Tactile/proprioceptive integration during arm localization is intact in individuals with Parkinson's disease

Abstract

It has been theorized that sensorimotor processing deficits underlie Parkinson's disease (PD) motor impairments including movement under proprioceptive control. However, it is possible that these sensorimotor processing deficits exclude tactile/proprioception sensorimotor integration: prior studies show improved movement accuracy in PD with endpoint tactile feedback, and good control in tactile-driven precision-grip tasks. To determine whether tactile/proprioceptive integration in particular is affected by PD, nine subjects with PD (off-medication, UPDRS motor=19-42) performed an arm-matching task without visual feedback.
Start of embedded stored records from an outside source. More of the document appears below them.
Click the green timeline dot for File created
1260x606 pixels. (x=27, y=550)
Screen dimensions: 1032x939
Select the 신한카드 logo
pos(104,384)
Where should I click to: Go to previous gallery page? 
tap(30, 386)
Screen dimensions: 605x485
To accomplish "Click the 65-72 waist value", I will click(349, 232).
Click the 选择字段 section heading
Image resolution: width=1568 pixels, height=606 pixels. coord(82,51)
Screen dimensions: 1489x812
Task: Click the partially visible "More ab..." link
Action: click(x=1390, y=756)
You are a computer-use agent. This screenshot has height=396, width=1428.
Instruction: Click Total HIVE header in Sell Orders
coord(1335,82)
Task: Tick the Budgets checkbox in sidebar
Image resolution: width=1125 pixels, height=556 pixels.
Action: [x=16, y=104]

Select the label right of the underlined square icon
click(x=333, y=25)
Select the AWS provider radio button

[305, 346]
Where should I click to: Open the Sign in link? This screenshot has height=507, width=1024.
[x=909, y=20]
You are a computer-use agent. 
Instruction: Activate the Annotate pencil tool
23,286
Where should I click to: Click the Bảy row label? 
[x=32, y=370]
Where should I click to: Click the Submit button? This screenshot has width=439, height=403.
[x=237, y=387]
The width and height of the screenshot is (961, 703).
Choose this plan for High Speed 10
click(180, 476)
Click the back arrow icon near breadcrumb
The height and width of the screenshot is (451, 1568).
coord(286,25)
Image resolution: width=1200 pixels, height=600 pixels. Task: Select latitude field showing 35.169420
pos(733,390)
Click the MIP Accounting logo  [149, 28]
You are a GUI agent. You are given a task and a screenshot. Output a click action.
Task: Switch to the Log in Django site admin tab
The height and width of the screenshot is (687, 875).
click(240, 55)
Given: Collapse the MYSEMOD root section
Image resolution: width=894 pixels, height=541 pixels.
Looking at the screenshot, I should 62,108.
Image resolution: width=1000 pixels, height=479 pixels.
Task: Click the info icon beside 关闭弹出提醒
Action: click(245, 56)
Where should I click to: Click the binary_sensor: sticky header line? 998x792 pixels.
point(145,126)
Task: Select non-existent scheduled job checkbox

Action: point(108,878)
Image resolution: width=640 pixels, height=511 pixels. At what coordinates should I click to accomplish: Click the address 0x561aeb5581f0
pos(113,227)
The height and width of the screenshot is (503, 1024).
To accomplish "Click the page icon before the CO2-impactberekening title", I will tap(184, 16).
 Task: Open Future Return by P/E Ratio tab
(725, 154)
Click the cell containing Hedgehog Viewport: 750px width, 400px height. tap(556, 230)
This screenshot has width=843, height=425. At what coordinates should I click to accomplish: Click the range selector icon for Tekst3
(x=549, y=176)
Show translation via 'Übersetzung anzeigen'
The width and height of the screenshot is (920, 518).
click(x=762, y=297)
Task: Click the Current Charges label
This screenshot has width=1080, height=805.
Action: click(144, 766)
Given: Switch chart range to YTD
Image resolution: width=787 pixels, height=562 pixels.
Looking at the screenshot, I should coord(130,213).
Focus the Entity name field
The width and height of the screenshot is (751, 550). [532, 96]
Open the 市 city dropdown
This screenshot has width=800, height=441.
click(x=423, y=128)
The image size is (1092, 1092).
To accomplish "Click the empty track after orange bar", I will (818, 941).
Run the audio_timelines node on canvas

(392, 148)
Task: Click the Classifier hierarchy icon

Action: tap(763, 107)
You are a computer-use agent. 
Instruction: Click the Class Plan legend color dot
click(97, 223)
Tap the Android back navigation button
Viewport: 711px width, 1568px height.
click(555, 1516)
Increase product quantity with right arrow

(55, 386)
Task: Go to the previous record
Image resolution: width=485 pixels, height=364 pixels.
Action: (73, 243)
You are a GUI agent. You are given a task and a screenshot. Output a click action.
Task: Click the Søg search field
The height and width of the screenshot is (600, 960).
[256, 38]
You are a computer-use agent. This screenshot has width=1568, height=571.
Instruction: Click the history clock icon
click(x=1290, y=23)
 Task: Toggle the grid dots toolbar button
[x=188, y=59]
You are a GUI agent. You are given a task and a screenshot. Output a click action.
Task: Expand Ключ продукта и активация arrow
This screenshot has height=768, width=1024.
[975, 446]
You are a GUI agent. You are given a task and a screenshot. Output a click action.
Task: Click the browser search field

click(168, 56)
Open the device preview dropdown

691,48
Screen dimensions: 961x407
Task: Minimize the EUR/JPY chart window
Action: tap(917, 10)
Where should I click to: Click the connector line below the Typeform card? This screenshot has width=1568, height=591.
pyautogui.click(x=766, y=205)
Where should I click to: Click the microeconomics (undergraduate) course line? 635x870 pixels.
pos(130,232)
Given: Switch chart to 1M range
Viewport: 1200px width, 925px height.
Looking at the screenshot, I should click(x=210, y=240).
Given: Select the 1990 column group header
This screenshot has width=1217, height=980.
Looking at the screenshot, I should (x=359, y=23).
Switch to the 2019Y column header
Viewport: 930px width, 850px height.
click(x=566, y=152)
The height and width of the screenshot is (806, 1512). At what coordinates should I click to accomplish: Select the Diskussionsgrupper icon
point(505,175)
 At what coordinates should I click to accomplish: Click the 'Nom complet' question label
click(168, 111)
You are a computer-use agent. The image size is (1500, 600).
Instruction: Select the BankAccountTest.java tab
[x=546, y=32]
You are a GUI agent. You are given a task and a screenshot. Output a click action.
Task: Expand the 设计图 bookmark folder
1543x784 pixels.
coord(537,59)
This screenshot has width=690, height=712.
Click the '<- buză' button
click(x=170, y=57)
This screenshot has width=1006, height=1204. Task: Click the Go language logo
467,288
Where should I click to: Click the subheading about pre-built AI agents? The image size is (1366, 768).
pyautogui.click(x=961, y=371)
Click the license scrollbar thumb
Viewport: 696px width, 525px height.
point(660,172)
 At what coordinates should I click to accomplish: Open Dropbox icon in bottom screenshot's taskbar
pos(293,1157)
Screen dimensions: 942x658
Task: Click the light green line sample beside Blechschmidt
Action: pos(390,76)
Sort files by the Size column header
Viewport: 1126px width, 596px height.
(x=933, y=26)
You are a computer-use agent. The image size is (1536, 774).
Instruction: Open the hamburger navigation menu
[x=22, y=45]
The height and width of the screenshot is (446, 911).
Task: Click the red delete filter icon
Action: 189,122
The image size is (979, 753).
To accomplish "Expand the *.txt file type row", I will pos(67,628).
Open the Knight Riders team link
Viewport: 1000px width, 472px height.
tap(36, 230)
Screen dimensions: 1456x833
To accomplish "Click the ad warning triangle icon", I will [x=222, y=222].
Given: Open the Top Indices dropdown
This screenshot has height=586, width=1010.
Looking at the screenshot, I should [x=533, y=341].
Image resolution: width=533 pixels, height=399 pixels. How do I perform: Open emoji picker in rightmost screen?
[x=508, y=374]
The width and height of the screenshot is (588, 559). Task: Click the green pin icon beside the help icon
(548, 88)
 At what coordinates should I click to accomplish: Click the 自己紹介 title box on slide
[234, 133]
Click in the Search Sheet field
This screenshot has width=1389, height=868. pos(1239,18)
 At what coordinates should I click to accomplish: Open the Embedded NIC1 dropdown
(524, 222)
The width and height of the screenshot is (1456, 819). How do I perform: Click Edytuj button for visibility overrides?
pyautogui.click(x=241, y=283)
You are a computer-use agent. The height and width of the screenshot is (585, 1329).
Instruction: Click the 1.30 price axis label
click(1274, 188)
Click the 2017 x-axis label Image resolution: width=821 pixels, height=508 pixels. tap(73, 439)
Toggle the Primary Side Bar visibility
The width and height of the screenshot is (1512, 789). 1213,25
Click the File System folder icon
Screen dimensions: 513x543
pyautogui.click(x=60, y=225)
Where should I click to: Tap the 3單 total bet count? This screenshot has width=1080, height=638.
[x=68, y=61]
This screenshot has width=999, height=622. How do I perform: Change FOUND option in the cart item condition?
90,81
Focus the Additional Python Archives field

In some trials one arm touched a static tactile cue that conflicted with dynamic proprioceptive feedback from biceps brachii muscle vibration. This sensory conflict paradigm has characterized tactile/proprioceptive integration in healthy subjects as specific to the context of tactile cue mobility assumptions and the intention to move the arm. We found that the individuals with PD had poorer arm-matching accuracy than age-matched control subjects. However, PD-group accuracy improved with tactile feedback. Furthermore, sensory conflict conditions were resolved in the same context-dependent fashion by both subject groups. We conclude that the somatosensory integration mechanism for prioritizing tactile and proprioception feedback in this task are not disrupted by PD, and are not related to the observed proprioceptive deficits.

Figure 1

Left: Apparatus and setup. For ‘touch’ conditions the cue-arm index fingertip touched the cue-surface, located 20cm above the tabletop. The cue-surface was stationary throughout experimental trials, but was rotated about a hinge in between the 2 trial-blocks to demonstrate mobility potential. For PD-group subjects, the cue-surface was moved to the more PD-involved side. Right: Experimental design included 2 blocks with 8 conditions, separated by an ‘interlude’. Left-to-right order represents protocol order.

Figure 2

Means±SD (n=9) of peak discrepancies of forearm orientation across all conditions with vibration, before (trial block I, white bars) and after (block II, dark bars) being made aware of the cue-surface’s potential to move. All errors correspond to greater report-arm extension. All no-vibration results are collapsed.